16. There is no liability on the part of Miro on Exxon's complaint, and there is no liability on the part of Exxon on Miro's cross-complaint.

17. To the extent that any finding of fact is deemed a conclusion of law, it is to that extent hereby made a conclusion of law.

CONCLUSIONS OF LAW

1. This action was commenced and this Court's jurisdiction invoked pursuant to 15 U.S.C. §§ 2801 et seq. and 28 U.S.C. § 1331.

2. The Petroleum Marketing Practices Act, 15 U.S.C. § 2801 et seq. (PMPA), controls the termination of the franchises and the nonrenewal of the franchise relationship by and between Exxon and Miro. PMPA preempts all state laws on the subject of terminating a franchise or nonrenewing a franchise in the petroleum industry, including in this case Miro's proposed application of the California Franchise Investment Law to bar Exxon's nonrenewal of the parties' franchise relationship.

3. Paragraph 4 of the parties' 1979 Retail Service Station Lease and the new 1982 Retail Service Station Lease proposed by Exxon to Miro constituted a provision of the parties' franchise as that term is used in 15 U.S.C. § 2801(1)(A) (B).
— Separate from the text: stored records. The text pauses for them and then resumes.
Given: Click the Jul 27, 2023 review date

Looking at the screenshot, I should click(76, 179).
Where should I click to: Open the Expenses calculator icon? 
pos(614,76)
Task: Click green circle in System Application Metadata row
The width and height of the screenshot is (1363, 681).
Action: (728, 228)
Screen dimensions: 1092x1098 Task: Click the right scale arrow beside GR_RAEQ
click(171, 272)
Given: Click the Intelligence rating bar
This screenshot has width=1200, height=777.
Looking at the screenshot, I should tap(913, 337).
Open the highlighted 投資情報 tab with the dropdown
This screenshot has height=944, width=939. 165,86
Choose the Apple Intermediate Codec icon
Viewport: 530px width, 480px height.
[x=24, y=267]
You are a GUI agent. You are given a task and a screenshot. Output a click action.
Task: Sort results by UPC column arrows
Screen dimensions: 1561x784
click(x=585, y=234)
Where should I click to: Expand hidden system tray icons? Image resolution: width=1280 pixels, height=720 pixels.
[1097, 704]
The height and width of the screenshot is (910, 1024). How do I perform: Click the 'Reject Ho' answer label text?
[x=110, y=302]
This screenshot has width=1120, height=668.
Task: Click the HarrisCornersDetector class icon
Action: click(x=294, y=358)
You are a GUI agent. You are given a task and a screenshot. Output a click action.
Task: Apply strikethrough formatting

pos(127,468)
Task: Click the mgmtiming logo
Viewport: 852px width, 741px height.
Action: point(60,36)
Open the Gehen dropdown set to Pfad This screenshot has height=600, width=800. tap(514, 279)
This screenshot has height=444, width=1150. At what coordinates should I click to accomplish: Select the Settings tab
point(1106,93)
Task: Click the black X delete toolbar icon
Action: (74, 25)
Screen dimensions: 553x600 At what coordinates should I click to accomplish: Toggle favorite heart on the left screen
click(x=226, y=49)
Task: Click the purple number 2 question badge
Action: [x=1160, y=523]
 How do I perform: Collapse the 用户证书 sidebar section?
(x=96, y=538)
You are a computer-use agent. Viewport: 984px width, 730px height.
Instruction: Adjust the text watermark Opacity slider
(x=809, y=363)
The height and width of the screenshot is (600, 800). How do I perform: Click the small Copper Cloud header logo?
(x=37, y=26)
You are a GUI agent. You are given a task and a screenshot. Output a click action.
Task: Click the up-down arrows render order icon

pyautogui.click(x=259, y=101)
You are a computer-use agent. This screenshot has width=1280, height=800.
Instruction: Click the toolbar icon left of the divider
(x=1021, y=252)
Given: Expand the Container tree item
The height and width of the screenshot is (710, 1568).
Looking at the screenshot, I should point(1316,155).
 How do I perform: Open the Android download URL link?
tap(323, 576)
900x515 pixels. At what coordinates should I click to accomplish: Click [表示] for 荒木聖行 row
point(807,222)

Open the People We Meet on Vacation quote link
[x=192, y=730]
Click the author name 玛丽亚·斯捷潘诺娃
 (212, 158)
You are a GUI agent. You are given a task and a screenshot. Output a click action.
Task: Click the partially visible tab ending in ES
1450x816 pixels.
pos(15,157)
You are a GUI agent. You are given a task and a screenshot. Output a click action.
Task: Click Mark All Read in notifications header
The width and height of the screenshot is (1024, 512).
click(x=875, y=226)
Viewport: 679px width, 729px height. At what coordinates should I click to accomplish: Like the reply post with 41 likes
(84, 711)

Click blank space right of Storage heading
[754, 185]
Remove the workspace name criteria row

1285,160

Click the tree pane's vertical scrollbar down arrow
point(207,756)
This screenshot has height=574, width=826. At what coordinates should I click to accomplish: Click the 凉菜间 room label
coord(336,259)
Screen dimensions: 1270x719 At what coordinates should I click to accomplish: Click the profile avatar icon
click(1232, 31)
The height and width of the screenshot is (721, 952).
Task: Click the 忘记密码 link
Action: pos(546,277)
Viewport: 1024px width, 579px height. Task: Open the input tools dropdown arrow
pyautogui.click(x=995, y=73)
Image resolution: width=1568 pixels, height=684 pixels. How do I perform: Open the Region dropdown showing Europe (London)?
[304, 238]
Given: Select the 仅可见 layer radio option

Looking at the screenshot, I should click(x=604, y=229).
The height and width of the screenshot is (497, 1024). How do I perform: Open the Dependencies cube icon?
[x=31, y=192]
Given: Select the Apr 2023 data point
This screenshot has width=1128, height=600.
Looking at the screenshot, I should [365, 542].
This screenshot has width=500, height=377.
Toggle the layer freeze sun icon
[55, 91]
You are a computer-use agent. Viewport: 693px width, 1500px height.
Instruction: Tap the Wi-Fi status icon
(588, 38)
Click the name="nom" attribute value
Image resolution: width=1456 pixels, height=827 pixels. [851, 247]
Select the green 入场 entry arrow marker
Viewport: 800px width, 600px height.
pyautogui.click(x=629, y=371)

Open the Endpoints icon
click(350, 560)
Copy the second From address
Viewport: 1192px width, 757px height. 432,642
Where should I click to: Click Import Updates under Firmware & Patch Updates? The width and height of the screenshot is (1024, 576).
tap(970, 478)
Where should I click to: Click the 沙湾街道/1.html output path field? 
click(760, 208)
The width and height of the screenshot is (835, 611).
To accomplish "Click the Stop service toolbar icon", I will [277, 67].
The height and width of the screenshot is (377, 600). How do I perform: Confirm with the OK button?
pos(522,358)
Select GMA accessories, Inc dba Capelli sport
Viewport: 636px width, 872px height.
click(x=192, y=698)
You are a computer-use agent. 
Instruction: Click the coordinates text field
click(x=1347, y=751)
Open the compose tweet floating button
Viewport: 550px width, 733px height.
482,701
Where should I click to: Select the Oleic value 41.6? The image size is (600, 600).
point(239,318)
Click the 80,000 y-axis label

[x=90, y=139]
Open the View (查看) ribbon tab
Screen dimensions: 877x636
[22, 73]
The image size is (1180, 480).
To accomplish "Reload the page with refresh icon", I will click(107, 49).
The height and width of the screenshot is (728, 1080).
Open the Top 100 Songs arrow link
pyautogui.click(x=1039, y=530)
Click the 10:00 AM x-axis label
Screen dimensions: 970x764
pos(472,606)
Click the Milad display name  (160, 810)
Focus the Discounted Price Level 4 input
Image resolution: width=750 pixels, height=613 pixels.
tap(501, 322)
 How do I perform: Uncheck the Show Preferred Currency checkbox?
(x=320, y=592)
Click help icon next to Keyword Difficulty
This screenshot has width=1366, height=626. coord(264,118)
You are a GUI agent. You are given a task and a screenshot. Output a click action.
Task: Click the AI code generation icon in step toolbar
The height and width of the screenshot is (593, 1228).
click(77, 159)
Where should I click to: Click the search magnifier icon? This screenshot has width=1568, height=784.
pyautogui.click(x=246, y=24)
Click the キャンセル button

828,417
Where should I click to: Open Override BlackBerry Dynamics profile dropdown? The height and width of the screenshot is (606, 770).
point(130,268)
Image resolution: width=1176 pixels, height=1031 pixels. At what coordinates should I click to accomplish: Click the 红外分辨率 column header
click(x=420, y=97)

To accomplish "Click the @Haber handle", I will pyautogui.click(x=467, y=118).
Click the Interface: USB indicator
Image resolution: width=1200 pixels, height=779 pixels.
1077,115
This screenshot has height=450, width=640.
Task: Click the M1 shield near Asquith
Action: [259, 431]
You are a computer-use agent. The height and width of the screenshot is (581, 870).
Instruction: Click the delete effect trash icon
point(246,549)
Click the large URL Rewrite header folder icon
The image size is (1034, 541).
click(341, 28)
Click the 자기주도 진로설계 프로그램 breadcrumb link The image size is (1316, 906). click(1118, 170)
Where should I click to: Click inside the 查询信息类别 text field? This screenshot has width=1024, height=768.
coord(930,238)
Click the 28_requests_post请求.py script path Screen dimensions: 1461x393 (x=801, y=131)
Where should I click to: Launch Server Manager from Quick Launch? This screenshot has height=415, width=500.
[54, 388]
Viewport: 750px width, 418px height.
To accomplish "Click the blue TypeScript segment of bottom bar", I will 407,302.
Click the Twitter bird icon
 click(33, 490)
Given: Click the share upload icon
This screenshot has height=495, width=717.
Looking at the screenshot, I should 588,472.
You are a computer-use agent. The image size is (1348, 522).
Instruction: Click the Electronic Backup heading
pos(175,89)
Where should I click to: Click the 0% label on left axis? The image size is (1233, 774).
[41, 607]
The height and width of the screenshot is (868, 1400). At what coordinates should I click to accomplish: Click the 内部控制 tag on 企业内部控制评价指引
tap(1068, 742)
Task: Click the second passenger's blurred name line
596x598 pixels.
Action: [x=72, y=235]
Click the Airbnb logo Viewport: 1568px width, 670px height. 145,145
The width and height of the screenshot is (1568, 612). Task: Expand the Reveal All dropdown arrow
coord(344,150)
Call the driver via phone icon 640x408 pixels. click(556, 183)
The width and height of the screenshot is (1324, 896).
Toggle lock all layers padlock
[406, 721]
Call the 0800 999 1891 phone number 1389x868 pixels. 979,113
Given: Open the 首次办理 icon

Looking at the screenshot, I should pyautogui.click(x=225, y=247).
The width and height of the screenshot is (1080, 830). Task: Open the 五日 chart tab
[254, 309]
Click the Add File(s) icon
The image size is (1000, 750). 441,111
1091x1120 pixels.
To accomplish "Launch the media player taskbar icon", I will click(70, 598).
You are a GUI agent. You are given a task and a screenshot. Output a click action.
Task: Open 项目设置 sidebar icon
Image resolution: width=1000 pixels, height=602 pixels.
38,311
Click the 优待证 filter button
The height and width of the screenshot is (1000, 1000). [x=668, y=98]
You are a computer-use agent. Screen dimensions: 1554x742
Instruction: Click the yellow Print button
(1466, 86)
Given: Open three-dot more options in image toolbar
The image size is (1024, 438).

4. The proposed change to paragraph 4 of the parties' Retail Service Station Lease, which advanced the expiration of the base lease, was not the result of any evil intent by, or bad faith on the part of, Exxon against Miro nor were they an attempt by Exxon to discriminate against Miro.

5. The change in paragraph 4 proposed by Exxon in the new Retail Service Station Lease was the result of a determination made by Exxon in good faith and in the normal course of business.

6. The failure of the parties to agree to the change in paragraph 4 of the new 1982 Retail Service Station Lease proposed by Exxon was not the result of Exxon's insistence upon such change for the purpose of preventing the renewal of the parties' franchise relationship.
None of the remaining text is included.